The images were processed with NIS-Elements software (Nikon) and Adobe Photoshop. Filament elongation rates were quantified using ImageJ (National Institutes of Health, Bethesda, MD).
In an attempt to abolish the polymerization activity of INF2, we made mutations to highly conserved FH2 residues (Ile-643 and Lys-792 to Ala) in INF2 FH1-FH2 (FF) and INF2 FH1-FH2-C (FFC) constructs (Fig. 1A). Homologous FH2 mutations have previously been shown to be important for barbed end binding of other formins (5, 12–14, 39). In addition, the INF2 K792A mutant has been used as a putative polymerization-blocking mutant in cellular studies (23, 24).
We first examined the abilities of these FH2 mutants to inhibit barbed end elongation, using the INF2-FF constructs to minimize severing-mediated effects (20). We measured elongation using pyrene-actin spectrofluorimetry, which allows facile analysis of changes in formin concentration. As observed previously for the mouse protein, the WT-FF construct slows the elongation rate by 60%. Surprisingly, both I643A and K792A mutants maintain effects on INF2-mediated inhibition of elongation, but to different degrees, with the I643A mutant slowing elongation by 42%, whereas the K792A mutant slows elongation by 83% (Fig. 1B). The apparent barbed end affinities of all these constructs are similar (The IC50 values for WT and the I643A and K792A mutants are 2, 3.9, and 1.2 nm, respectively (Fig. 1C)). The I643A/K792A double mutant is severely affected both in terms of extent of elongation inhibition and apparent barbed end affinity (Fig. 1, B and C).
We next assessed barbed end elongation using TIRF microscopy, which allows direct measurement of elongation rates from single filaments. The elongation rates of WT and K792A constructs are similar to those determined by pyrene-actin assay, with WT slowing elongation by 63%, whereas K792A slows elongation by 91% (Fig. 1, D and E). Surprisingly, the I643A mutant results in two filament populations: one that elongates at a rate of actin alone and one that has an unmeasurably low elongation rate. There are examples of periodic transitions between the slow and fast elongation states (Fig. 1D, arrows).
The existence of a pool of filaments that elongates at actin-alone rate in the presence of I643A raises two possibilities: 1) I643A is not bound to the barbed end of these filaments, or 2) I643A is bound but does not change the elongation rate. We tested these possibilities by conducting TIRF assays in the presence of capping protein. Past experiments have shown that formins block barbed end binding by capping protein, allowing continued elongation.
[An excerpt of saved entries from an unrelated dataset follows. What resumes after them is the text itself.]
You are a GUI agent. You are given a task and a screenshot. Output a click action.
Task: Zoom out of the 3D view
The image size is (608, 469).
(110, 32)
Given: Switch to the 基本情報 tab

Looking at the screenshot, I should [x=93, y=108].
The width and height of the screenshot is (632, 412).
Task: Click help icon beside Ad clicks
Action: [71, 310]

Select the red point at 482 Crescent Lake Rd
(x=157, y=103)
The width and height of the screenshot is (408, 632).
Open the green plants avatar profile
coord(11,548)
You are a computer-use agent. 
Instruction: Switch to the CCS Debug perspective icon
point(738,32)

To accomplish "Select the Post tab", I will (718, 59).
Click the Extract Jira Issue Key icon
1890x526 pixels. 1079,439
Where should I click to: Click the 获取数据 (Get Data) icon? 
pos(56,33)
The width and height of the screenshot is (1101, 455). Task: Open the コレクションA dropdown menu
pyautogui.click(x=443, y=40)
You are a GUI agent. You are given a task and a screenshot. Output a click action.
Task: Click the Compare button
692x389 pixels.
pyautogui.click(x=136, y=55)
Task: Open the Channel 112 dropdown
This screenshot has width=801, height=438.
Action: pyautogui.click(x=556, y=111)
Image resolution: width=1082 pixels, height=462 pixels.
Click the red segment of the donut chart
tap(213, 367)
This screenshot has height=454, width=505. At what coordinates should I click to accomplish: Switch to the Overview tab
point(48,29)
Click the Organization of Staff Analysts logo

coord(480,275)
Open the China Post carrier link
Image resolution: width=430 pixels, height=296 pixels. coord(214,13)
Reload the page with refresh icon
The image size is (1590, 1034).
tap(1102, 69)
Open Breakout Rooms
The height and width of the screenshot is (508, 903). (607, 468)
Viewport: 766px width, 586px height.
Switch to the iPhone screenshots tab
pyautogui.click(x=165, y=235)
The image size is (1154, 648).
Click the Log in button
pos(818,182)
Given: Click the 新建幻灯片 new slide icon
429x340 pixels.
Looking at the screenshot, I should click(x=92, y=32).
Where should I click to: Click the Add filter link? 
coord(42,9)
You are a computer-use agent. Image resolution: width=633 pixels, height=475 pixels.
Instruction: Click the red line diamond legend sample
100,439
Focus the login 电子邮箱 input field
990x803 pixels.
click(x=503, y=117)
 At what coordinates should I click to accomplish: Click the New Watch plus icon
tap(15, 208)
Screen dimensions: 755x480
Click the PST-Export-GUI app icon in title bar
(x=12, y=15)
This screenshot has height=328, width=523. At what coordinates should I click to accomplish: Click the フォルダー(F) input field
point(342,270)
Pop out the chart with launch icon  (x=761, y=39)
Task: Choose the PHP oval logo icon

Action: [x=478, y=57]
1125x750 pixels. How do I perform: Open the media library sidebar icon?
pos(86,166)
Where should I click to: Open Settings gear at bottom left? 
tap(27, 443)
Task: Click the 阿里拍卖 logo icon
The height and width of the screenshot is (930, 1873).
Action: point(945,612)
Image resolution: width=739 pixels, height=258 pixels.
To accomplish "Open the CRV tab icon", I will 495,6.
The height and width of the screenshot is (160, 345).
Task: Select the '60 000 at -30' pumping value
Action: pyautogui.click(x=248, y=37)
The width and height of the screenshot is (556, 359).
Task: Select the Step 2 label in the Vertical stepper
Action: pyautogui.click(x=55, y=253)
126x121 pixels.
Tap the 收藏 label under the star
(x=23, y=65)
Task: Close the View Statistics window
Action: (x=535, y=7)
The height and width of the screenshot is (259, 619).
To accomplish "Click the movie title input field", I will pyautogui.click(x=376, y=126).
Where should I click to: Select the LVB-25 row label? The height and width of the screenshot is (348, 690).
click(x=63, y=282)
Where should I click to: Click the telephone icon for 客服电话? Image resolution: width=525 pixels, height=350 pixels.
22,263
WT FF construct displays this ability, whereas the I643A construct does not (data not shown), suggesting that the I643A mutant is not tightly bound to the elongating population of filaments.
We next performed pyrene-actin polymerization assays with the INF2-FF constructs, which lack the C-terminal WH2 domain and thus lack severing and depolymerization activity. In these assays, both the I643A and K792A mutants display slower polymerization, suggesting that both residues are important for nucleation through the FH2 domain. However, the effect of the K792A mutation is relatively minor compared with the I643A mutation, which itself still maintains some polymerization activity (Fig. 2A). The double mutant (I643A/K792A) is completely impaired for actin polymerization (Fig. 2A). To analyze the polymerization efficiencies of these mutants in greater detail, we plotted the time to reach half-maximal polymerization activity (T½) as a function of the formin concentration (Fig. 2B). Despite having lower polymerization activity, the K792A mutant displays an EC50 for polymerization (20.5 nm) that is similar to that of WT (13.5 nm). In contrast the I643A mutant and the double I643A/K792A mutant do not display saturating polymerization activities. We also calculated the concentration of barbed ends created by the FH2 mutants in these assays, using the elongation rates measured upon full INF2 barbed end binding determined from Fig. 1. WT creates <2-fold more barbed ends than K792A (Fig. 2C). The I643A mutant is severely defective in barbed end production, although it is still significantly better than actin alone (Fig. 2D).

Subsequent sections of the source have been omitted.